By Carlos Javier
In the summer of 2017, a labradoodle puppy name Felipe arrived at the Highland Canine training center. Felipe came from the territory of Puerto Rico and, immediately upon arriving at Highland Canine, he was loved by everyone.
Felipe already had a definite plan for his life; he would become a service dog. Not only would Felipe become just any service dog, he would become a mobility assistance dog for a young woman with high ambitions and goals set for her life.
In time, Felipe would become something even rarer, and even more remarkable – a scientific service dog.
‘Pipe’, as Felipe is affectionately nicknamed, is the service dog of Juliana Bonilla Lugo, a fourth-year student in Chemistry at the University of Puerto Rico Rio Piedras Campus (UPR-RRP). Juliana suffers from Friedreich’s Ataxia. This is a rare genetic disease which causes a progressive loss of many of the functions necessary for personal autonomy.

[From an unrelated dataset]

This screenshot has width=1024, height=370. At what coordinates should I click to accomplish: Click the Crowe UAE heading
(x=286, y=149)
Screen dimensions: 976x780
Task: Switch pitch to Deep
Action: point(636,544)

Despite this, Juliana can usually be found laughing and in a positive frame of mind. Friedreich’s Ataxia does not represent a limitation for her. It is clear to everyone who meets her that when she sets her mind to something, nothing will stop her.
Since Juliana was a young child, she had always wanted to have a Labradoodle of her own. She was determined to find a furry friend and, as she got a little older, began to search for her life partner.
In a short amount of time, Juliana found Pipe and informed her parents that she had already found a dog. After Juliana’s diagnosis of Friedreich’s Ataxia, it was her mother who originally told her about the possibility of being a candidate to have a Service Dog, and it would be good to train the dog as a Mobility Assistance Dog. They took to the task of finding the perfect company and went through the DASHA program, who have worked with Highland Canine in the past.
Pipe’s service dog training journey
Pipe went through intensive training at Highland Canine. For 15 months, he was working and learning with Highland Canine’s service dog training team.
At first, Pipe went through a lot of socialization to get him used to the big, wide world out there. Once his socialization stage was complete, Pipe learned how to perform many different tasks to perform his duties as a mobility service dog, including:
- how to turn the light switch on and off
- how to open and close doors
- how to open and close the refrigerator and cabinets
- how to retrieve dropped items
- how to heel beside a walker and stand still for transitions
But there was something else he needed training for. Pipe needed to be trained to be a scientist.
Introducing Pipe – the scientific service dog!
As a science student, Juliana attends chemistry laboratories at the Natural Sciences Faculty – and Pipe needs to attend the lab class too.
Pipe was trained to get used to using safety boots, tight glasses and a lab coat embroidered with “Dr. Bonilla”. Pipe accompanies his handler Juliana and assists in all her daily tasks.
According to Juliana, the adaptation process was easy. This inspiring young woman cares for her dog on a daily basis and reinforces his training with treats, using the lessons he had learned at Highland Canine’s training center.
“Friedriech’s Ataxia affects the neurons, but thank God, not the intelligence,” said Juliana.
During Pipe’s delivery, our Service Dog trainers Carlos and Amber went with Juliana and Pipe to meet Dr. Ingrid Montes Gonzalez, Juliana’s teacher.
Dr. Montes indicated that the first time she saw Pipe, she fell in love with him. At first, she was worried because of the security aspect in the laboratories, which is why Pipe uses booties and safety glasses, along with his robe. They also keep him away from reactive substances in a mat that they put on the floor.
Juliana attributes her motivation to her parents, mentors, teachers, colleagues, and especially to Pipe, who have helped her through her life to overcome each step and grow as a person.
Even after the delivery of Pipe, Juliana and her mother, Doriane, continue to share the achievements and adventures that Pipe and Juliana have together.